EXCERPTED PASSAGE:
Segment Open

Design, Implementation, and Analysis of Within-Study Comparisons

The 2014 Summer Research Training Institute is sponsored by the Institute of Education Sciences, U.S. Department of Education, and the Institute for Policy Research at Northwestern University

Workshop Dates
August 11–22, 2014

Workshop Location
Northwestern University, Evanston, IL 

Why Within-Study Comparison Designs?

The randomized experiment is the gold standard for answering causal questions, but randomized experiments are not always feasible. Can observational methods generate the same treatment effects that would have been obtained from a randomized experiment on the same target population? The within-study comparison (WSC) design is a methodology for assessing the observational study methods in “real world” contexts. 

Early WSCs

Introduced by Robert LaLonde (1986), the earliest WSCs used data from job-training evaluations and compared results from an observational study with those from an experimental benchmark. The goal was to determine whether observational methods such as propensity score matching, regression, or instrumental variable approaches could replicate results from an experiment. The early conclusion from these studies were that observational methods failed to produce results that were comparable to their experimental benchmark.

Segment Closed

WHAT YOU NEED TO DO:
From the page on within-study comparisons, reproduce word for word the passage that begins at the words "Design, Implementation, and" and stops after "Within-Study Comparison Designs?". The records are separate material and have no connection to the page on within-study comparisons.

RECORDS:
Segment Open

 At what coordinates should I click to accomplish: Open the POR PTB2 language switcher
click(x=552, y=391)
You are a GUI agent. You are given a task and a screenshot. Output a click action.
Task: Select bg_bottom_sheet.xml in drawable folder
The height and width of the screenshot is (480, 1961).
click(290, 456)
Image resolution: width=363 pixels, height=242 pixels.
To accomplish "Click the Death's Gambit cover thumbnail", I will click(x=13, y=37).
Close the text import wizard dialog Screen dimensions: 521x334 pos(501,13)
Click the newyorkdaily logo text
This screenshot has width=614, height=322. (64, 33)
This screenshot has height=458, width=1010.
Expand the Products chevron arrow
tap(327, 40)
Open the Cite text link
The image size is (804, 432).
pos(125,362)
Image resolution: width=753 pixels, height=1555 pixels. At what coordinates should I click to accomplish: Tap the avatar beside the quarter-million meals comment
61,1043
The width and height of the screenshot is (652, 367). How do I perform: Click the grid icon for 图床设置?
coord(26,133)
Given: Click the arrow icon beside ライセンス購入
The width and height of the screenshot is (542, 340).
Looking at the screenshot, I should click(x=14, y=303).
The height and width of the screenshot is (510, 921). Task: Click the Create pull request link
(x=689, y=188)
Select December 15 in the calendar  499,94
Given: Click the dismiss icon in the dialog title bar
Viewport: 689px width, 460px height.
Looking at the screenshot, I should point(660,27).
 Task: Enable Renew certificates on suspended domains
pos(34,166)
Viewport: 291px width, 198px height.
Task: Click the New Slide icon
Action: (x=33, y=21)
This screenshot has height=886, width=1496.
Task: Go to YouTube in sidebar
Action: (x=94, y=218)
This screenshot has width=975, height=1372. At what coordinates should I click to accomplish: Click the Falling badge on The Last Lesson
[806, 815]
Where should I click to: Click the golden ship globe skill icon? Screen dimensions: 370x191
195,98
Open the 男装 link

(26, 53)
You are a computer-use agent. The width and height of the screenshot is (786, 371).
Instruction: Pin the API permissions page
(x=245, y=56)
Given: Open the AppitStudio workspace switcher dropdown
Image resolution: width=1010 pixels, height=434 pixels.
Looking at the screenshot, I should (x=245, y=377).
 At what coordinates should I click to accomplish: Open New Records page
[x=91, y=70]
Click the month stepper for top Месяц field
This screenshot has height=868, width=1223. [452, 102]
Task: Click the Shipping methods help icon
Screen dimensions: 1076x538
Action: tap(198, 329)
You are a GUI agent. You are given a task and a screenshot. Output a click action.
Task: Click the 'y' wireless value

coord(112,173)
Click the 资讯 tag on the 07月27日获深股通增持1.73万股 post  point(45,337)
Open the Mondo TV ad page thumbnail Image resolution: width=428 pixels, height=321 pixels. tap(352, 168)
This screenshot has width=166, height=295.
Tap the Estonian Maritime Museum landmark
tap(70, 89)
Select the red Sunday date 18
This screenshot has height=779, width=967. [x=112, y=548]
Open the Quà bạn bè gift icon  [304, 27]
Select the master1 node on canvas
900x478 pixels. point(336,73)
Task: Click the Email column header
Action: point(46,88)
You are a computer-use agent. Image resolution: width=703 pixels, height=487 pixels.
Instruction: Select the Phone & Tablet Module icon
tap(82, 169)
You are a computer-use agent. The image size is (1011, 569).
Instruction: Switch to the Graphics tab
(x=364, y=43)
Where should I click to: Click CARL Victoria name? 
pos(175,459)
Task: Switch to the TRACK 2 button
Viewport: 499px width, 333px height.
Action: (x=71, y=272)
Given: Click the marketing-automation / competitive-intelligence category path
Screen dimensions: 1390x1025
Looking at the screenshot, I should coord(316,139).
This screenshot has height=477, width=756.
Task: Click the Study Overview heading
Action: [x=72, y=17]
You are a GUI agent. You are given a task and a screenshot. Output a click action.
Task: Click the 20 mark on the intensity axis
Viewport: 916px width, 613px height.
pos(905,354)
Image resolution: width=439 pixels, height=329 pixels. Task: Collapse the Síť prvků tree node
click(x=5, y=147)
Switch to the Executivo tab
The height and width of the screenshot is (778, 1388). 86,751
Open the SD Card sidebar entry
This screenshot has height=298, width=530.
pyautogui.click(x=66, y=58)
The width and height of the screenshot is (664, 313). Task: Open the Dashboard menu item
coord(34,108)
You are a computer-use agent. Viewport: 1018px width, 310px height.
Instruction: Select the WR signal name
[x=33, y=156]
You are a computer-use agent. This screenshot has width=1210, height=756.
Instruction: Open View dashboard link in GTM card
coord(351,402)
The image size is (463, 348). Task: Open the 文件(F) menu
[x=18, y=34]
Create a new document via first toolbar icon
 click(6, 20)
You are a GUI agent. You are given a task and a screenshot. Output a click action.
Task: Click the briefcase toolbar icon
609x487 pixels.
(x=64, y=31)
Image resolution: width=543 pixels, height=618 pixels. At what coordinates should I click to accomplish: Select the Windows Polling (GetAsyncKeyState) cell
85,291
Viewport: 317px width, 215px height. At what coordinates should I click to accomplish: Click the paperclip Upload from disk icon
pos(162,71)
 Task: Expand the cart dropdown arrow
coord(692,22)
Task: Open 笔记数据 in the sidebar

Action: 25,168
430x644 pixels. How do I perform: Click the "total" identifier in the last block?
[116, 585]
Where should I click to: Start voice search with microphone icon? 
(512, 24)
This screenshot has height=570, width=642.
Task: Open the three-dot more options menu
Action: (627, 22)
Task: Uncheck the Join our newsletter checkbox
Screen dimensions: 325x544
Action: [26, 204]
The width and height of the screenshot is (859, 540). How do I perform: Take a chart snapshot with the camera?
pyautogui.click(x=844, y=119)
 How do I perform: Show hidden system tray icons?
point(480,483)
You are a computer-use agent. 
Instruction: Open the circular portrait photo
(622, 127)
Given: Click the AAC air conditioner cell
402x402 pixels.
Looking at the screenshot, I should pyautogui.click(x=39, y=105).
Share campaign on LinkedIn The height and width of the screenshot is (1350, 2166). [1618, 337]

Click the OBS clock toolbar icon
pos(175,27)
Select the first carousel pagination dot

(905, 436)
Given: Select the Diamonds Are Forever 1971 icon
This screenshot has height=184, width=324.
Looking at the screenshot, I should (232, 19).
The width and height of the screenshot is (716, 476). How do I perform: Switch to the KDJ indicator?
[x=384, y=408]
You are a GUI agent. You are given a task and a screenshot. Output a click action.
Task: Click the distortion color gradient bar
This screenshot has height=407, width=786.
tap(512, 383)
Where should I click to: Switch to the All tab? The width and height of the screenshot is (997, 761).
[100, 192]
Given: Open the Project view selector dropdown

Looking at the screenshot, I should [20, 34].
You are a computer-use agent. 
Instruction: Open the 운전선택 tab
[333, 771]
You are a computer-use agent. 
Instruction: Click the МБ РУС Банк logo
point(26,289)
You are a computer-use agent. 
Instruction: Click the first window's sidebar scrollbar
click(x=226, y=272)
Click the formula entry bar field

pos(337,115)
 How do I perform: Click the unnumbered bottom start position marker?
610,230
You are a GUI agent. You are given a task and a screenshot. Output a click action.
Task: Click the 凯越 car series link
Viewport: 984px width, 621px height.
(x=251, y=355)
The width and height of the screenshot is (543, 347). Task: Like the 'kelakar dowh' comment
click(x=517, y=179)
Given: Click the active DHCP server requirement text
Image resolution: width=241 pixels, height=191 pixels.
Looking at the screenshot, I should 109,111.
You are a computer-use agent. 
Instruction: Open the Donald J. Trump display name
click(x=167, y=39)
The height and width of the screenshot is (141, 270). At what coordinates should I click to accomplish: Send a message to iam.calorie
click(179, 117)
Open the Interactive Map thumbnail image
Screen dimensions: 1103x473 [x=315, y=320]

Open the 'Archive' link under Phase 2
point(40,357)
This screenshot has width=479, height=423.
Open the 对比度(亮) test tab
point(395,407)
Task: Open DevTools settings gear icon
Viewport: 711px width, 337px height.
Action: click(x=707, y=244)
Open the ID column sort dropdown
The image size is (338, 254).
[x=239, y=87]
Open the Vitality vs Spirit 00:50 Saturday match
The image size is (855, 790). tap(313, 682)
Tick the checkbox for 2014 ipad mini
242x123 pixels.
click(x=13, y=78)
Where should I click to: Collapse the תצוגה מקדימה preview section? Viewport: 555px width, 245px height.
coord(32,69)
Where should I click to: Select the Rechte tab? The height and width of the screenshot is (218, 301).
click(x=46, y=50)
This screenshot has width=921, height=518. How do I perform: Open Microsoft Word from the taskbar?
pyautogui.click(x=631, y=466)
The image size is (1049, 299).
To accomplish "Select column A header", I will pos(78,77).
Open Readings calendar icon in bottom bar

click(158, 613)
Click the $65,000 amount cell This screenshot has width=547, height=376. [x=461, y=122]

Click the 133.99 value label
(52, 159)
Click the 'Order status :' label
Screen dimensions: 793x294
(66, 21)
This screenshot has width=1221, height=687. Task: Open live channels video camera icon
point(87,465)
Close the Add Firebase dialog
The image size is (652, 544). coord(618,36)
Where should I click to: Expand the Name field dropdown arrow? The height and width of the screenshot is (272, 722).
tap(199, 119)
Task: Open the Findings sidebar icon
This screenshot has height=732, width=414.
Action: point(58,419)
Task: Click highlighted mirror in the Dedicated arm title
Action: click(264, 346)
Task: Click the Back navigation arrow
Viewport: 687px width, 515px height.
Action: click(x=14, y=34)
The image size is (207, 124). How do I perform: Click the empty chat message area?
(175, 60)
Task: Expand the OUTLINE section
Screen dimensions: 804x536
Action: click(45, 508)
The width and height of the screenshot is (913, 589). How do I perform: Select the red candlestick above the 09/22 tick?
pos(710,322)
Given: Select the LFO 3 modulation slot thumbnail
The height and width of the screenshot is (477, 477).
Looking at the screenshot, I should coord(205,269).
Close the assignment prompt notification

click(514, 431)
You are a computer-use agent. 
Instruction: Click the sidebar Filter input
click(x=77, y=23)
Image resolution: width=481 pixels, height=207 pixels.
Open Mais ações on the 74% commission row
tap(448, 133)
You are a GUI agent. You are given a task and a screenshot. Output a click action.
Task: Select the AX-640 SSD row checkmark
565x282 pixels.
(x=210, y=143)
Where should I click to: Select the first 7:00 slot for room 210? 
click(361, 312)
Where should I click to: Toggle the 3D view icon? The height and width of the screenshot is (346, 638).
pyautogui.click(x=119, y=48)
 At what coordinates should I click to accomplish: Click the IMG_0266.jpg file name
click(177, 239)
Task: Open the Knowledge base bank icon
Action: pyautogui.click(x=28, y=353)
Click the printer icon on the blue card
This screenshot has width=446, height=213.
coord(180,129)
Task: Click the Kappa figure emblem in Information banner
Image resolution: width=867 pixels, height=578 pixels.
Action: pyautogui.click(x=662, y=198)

Segment Closed

EXERCISE ANSWER:
Design, Implementation, and Analysis of Within-Study Comparisons

The 2014 Summer Research Training Institute is sponsored by the Institute of Education Sciences, U.S. Department of Education, and the Institute for Policy Research at Northwestern University

Workshop Dates
August 11–22, 2014

Workshop Location
Northwestern University, Evanston, IL 

Why Within-Study Comparison Designs?